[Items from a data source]
● ● ●

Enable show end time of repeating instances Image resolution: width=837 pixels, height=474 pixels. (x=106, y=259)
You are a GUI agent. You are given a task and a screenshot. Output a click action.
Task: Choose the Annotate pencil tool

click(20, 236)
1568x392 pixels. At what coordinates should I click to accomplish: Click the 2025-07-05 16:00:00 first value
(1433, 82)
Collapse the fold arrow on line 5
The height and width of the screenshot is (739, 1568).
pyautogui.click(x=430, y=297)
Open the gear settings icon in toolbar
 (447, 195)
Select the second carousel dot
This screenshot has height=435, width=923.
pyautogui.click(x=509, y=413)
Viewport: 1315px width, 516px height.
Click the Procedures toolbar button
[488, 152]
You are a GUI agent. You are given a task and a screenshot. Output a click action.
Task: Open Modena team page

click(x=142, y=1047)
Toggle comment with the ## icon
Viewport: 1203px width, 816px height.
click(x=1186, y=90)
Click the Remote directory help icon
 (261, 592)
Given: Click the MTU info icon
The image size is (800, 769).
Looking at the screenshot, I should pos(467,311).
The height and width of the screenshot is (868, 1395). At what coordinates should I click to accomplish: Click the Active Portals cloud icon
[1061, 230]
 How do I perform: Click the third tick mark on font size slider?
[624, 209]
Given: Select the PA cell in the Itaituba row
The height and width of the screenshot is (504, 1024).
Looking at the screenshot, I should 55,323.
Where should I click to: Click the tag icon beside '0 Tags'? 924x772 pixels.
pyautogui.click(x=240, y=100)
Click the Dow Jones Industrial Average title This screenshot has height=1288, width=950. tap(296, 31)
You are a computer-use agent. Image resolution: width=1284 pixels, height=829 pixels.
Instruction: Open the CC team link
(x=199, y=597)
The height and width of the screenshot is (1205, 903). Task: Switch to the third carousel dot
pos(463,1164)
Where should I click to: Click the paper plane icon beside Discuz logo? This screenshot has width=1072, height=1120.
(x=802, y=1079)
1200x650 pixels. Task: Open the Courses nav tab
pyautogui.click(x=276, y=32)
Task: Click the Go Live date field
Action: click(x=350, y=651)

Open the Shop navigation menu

● ● ●

▶ **EXERCISE DESCRIPTION**
Which lines of the data include the string "Select"? Copy each of them.

▶ **FINAL ANSWER**
Select the second carousel dot
Given: Select the PA cell in the Itaituba row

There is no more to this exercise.